We have a MySQL cluster in a private network, which we can access by a SSH Tunnel. I'm trying to read data from this database using Pyspark and SSHTunnelForwarder, and I'm doing it like this:
- Creating the tunnel:
server = SSHTunnelForwarder(
(target_tunnel_ip_address, 22),
ssh_username=tunnel_username",
ssh_private_key=private_key_filepath",
remote_bind_address=(mysql_address, 3306)
)
server.start()
- Creating a JDBC URL using the database information like so:
hostname = "localhost" #Because I forwarded I forwarded the remote port to my localhost
port = server.local_bind_port #To access which port the SSHTunnelForwarder used
username = my_username
password = my_password
database = my_database
jdbcUrl = "jdbc:mysql://{}:{}/{}?user={}&password={}".format(hostname, port, database, username, password)
- Reading the data from the database:
data = spark.read \
.format("jdbc") \
.option("url", jdbcUrl) \
.option("driver", "com.mysql.cj.jdbc.Driver") \
.option("query", query) \
.load()
So far so good, this seems to work and I can see the table columns: [Output of variable data][1] [1]: https://i.stack.imgur.com/YJhCC.png
DataFrame[id: int, company_id: int, life_id: int, type_id: int, cep: string, address: string, number: int, complement: string, neighborhood: string, city: string, state: string, origin: string, created_at: timestamp, updated_at: timestamp, active: boolean]
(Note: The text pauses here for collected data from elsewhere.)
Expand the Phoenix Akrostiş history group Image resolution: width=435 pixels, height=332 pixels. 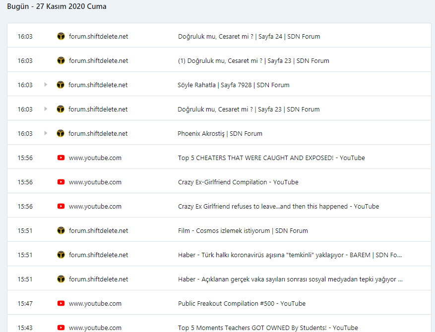[x=46, y=133]
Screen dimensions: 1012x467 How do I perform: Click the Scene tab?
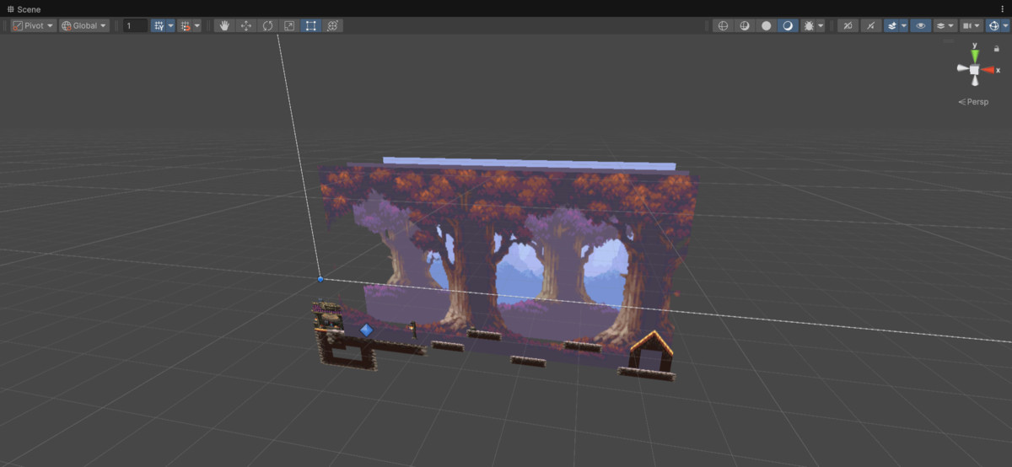click(x=24, y=8)
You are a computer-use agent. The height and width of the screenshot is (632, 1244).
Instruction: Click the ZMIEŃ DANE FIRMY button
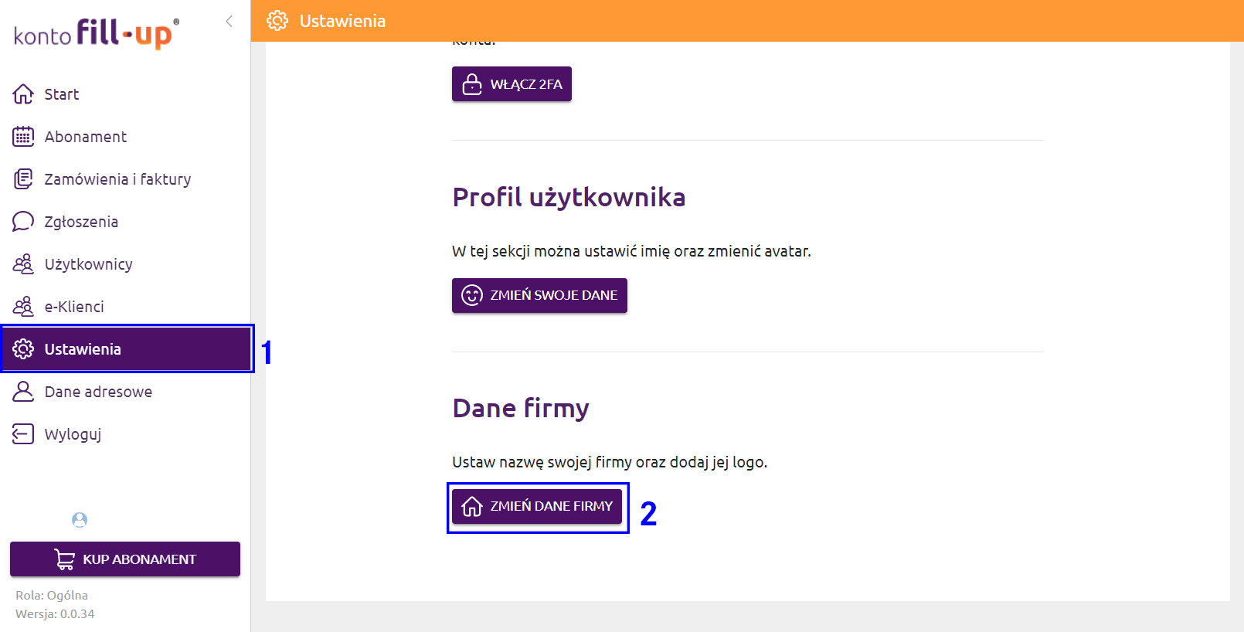pyautogui.click(x=537, y=506)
But as soon as I call any method that actually reads the data, like .head(), .collect() or other variations, I get this error:
org.apache.spark.SparkException: Job aborted due to stage failure: Task 0 in stage 7629.0 failed 4 times, most recent failure: Lost task 0.3 in stage 7629.0 (TID 11996, XX.XXX.XXX.XXX, executor 0): com.mysql.cj.jdbc.exceptions.CommunicationsException: Communications link failure
Does anyone have any idea why is this happening and how to fix it?